While Christians are not bound by the particularities of deuteronomic dietary law, we may still want to pay attention to the basic principle that underlies
kashrut: God cares about our dietary choices.
This should come as no surprise; you only have to read the first two chapters of Genesis to see God's concern for food. Humanity's first sin was disobedience manifested in a choice about eating. Adam and Eve were allowed to eat anything they wanted, except the one fruit they chose. And the New Testament makes clear that God cares about the most basic, quotidian aspects of our lives. (Our God, after all, is the God who provides for the sparrows and numbers the hairs on our heads.) This God who is interested in how we speak, how we handle our money, how we carry our bodies is also interested in how we live with food.
At its most basic level, keeping kosher requires you to be present to your food. Of course, so does the Atkins diet. The difference between Atkins and
kashrutis God. We try out the Atkins diet because our physician cares about what we eat. We limit ourselves to kosher food--to return to the etymology, appropriate or fitting food, prepared appropriately--because God cares about what we eat.
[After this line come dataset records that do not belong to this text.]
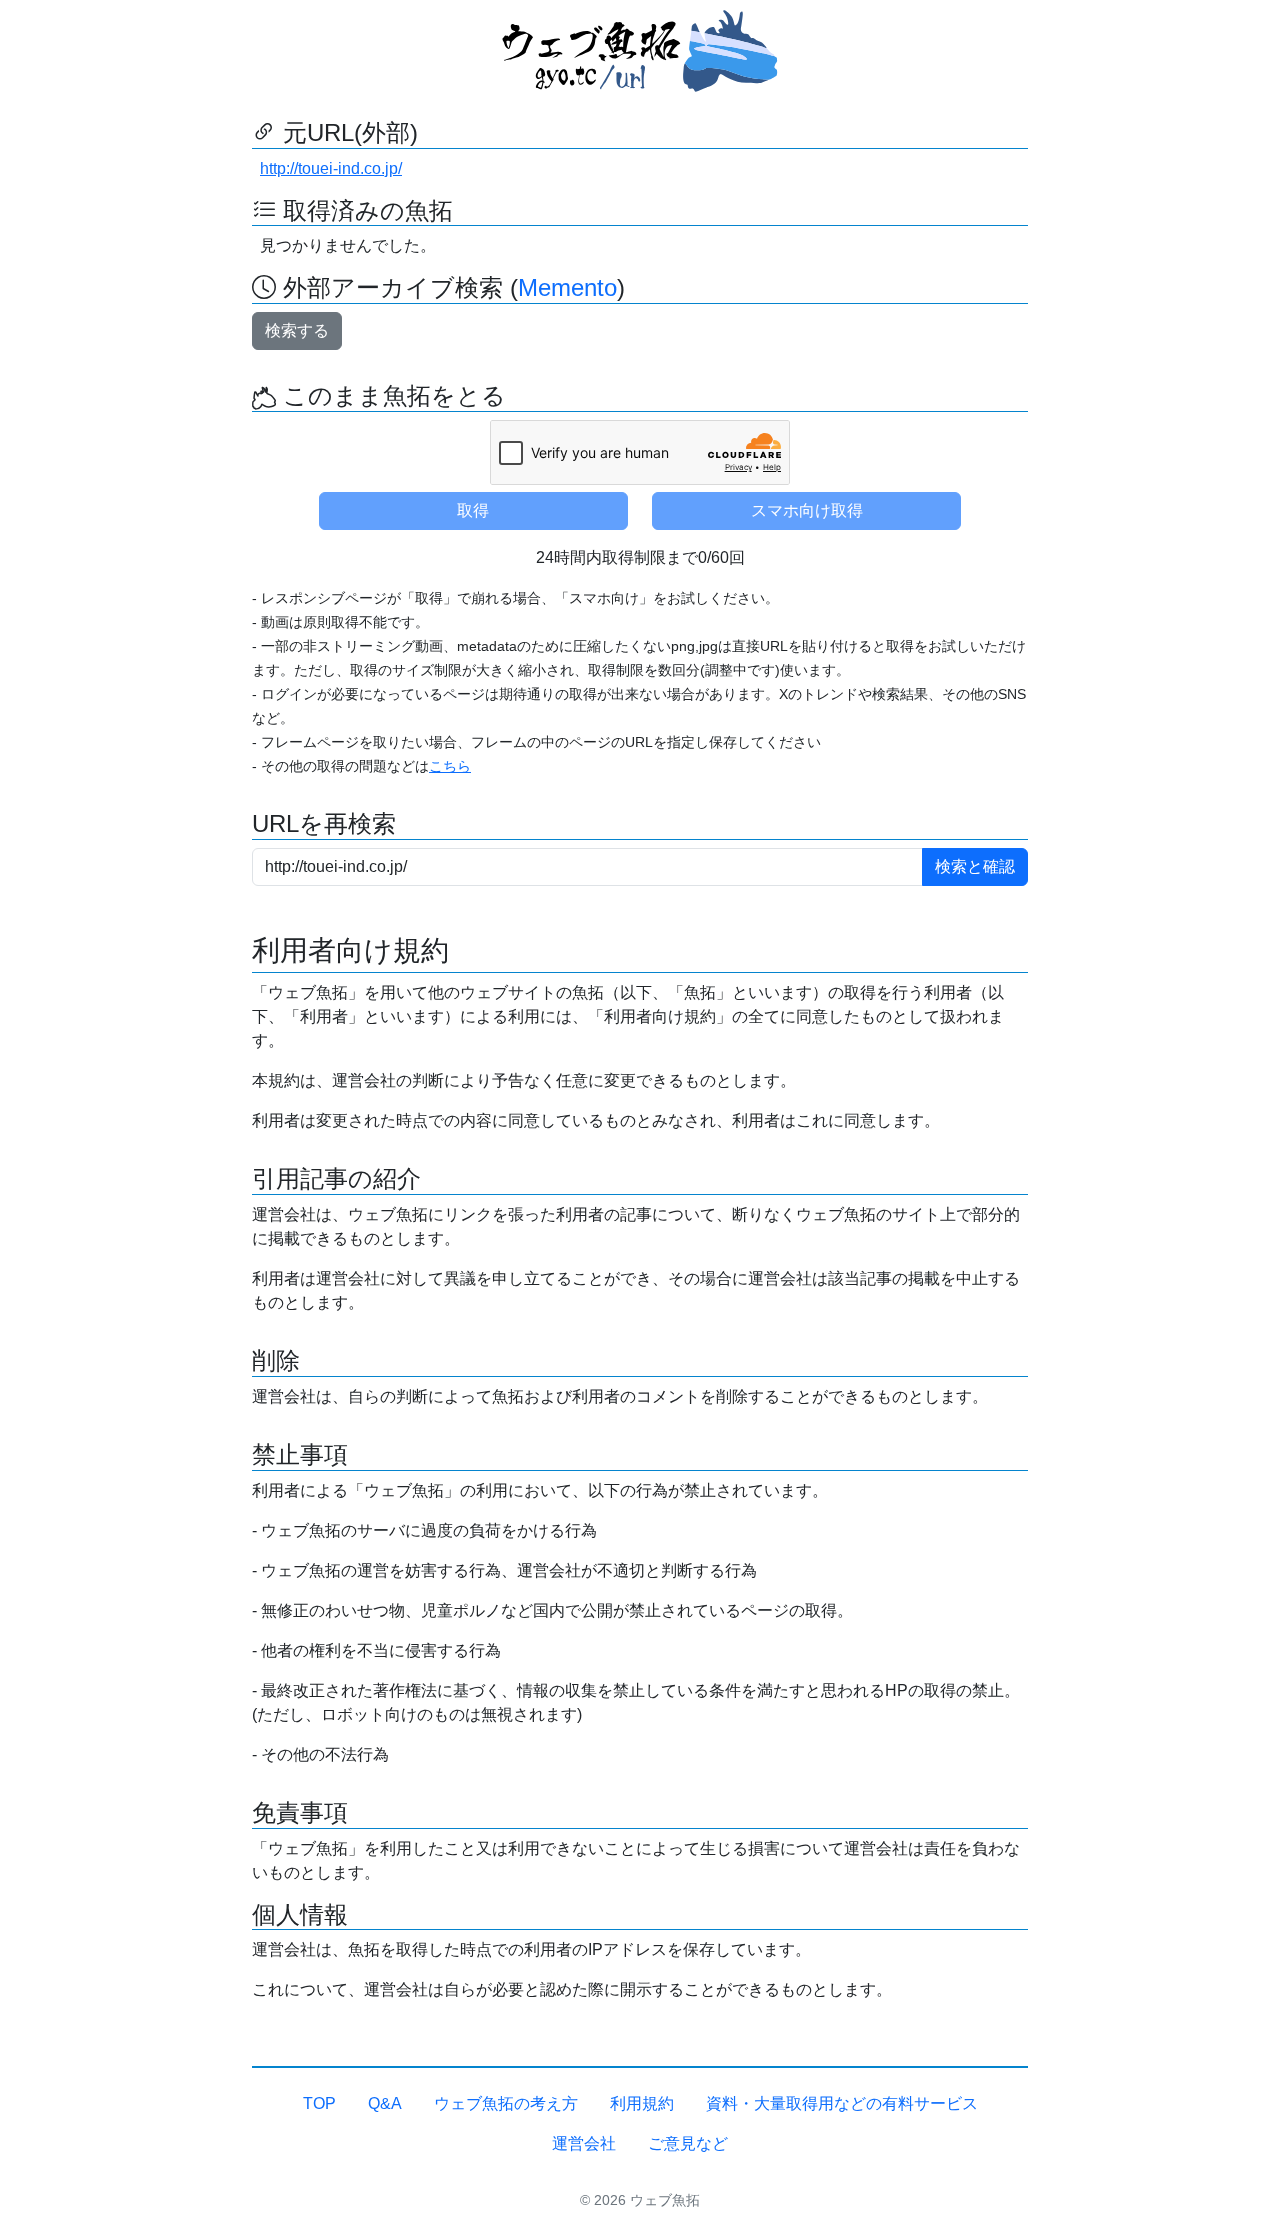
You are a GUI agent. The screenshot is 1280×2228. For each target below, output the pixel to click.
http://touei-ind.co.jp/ (331, 168)
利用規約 (642, 2103)
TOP (319, 2103)
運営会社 (584, 2143)
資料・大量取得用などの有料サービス (842, 2103)
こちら (450, 766)
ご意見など (688, 2143)
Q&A (385, 2103)
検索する (297, 330)
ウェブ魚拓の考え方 (506, 2103)
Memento (567, 287)
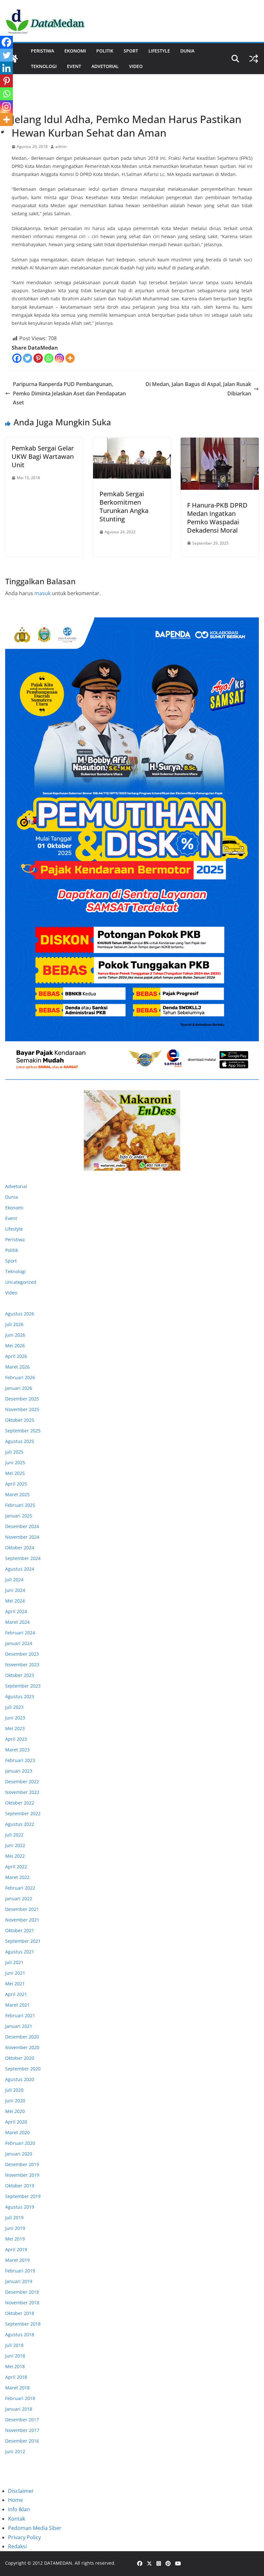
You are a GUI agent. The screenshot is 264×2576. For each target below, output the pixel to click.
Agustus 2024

So, down to brass tacks. I am not about to stop eating shellfish again. But I am trying to bring some thought and intention to the food I eat. The impulse comes from Judaism, but for the specifics I have turned to a number of different teachers who, though not Jewish, have an intuitive appreciation for the logic of
kashrut.
One of my food teachers is an Episcopal priest-cum-chef, Robert Farrar Capon. In 1968, Capon wrote a slender book called "The Supper of the Lamb." It's part cookbook, part theological meditation--something like M. E K. Fisher meets the desert fathers. (The book is, in fact, organized around a lamb recipe, and the title's biblical allusion is not accidental.)
The second chapter of "The Supper of the Lamb" begins with the slightly absurd instruction to spend "60 minutes or so" chopping an onion. One onion, 60 minutes. The hour is to begin with the chopper looking at the onion, encountering the onion, having a "material . meeting" with it. After noticing its shape, its top and bottom, its blemishes, you proceed to removing its skin, moving so carefully that you do not puncture, let alone slice, the flesh of the onion itself. And on and on Capon leads us, through a veritable onion meditation. By the end of the chapter one wonders if a single hour is enough time.